My head is currently spinning like a top. I foolishly wondered how much power AI-heavy data centers are currently consuming, and how much they are expected to consume in the coming years, and now Im sorry I asked.
www.eejournal.com, Aug. 26, 2025 –
The International Energy Agency (IEA) forecasts that global electricity demand from data centers will more than double to approximately 945 TWh by 2030, primarily driven by AI-optimized facilities. That’s about the current annual electricity use of Japan. A Deloitte estimate predicts that worldwide AI data center consumption will reach ~90 TWh by 2026, which would account for roughly one-seventh of all data center power use (681 TWh).
By 2030, US data centers are expected to consume approximately 8% of the nation’s electricity, up from 3% in 2022. Utility delays for data center grid connections can stretch up to seven years. Without upgrades, AI expansion could outpace the electric grid’s ability to keep up.
According to Data Center Dynamics, Google CEO Sundar Pichai has stated that the company is now designing data centers that require over 1 gigawatt of power, which is roughly equivalent to the entire output of a conventional large nuclear reactor.
Fortunately, the use of AI is slowing down and is expected to decline next year.

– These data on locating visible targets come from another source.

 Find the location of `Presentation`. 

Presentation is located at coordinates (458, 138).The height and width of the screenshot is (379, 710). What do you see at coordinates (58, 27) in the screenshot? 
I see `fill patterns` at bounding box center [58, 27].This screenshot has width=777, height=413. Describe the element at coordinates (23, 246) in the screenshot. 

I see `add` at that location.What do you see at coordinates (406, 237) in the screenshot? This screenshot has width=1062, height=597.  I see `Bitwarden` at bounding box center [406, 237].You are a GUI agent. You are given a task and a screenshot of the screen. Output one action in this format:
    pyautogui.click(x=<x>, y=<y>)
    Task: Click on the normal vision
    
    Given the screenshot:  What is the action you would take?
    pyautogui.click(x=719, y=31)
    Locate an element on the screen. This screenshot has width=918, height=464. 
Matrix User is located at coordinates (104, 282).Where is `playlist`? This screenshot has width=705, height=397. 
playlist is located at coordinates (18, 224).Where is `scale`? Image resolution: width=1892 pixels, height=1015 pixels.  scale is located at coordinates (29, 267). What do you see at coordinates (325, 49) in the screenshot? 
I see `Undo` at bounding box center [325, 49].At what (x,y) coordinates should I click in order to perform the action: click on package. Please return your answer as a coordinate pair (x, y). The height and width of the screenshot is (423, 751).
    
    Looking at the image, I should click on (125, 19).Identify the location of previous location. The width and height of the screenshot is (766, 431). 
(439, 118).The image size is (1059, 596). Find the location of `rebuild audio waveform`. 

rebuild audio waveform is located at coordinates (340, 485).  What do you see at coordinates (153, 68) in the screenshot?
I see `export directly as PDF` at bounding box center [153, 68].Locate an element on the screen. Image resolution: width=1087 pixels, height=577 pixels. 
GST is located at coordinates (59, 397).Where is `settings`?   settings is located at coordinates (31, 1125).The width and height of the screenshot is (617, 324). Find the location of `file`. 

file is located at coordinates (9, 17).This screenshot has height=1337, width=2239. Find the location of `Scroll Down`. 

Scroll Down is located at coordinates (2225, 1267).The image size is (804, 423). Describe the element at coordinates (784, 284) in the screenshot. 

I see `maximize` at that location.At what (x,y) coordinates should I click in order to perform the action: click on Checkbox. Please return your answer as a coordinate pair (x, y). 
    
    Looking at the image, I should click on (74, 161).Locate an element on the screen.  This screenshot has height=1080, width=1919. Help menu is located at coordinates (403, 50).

I’M JOKING! (You’re so easy.) In a 2024 forecast, Gartner said that AI inferencing compute demand is expected to grow at a ~40–50% compound annual growth rate (CAGR) through 2027, much faster than most other datacenter workloads. Also in 2024, the International Data Corporation (IDC) estimated that by 2028, ~80–90% of all AI compute in the cloud will be inference, not training, since once models are trained, they’re deployed and queried billions of times. In a crunchy nutshell, total AI inference compute demand is projected to increase by an order of magnitude over the next five years.
Suppose you are the proud owner of an AI data center (or that you are in the process of building one). Now, suppose I told you I knew a way to halve the amount of power required to perform AI inferencing on large language models (LLMs). Of course, knowing the ways of the world, what you’d probably do would be double the amount of inferencing you were performing while maintaining the same power envelope, but that’s just a different way of looking at the same thing.
The reason for my waffling about all this here is that I was just chatting with Jan Pantzar, who is VP of Sales and Marketing at VSORA. This is a French fabless semiconductor company, founded in 2015 by a team of seasoned DSP and AI engineers, based in Meudon-La-Forêt near Paris, with additional offices across Taiwan, Japan, Korea, and the US. Their mission is to deliver ultra-efficient, high-performance chips designed specifically for real-time inference—not training—with a focus on reducing latency, lowering power consumption, and cutting the cost per query
The last time Jan and I spoke was circa 2020/2021. At that time, VSORA had recently released an intellectual property (IP) block for other designers to incorporate into their System-on-Chip (SoC) devices. The primary target market at that time was the automotive industry.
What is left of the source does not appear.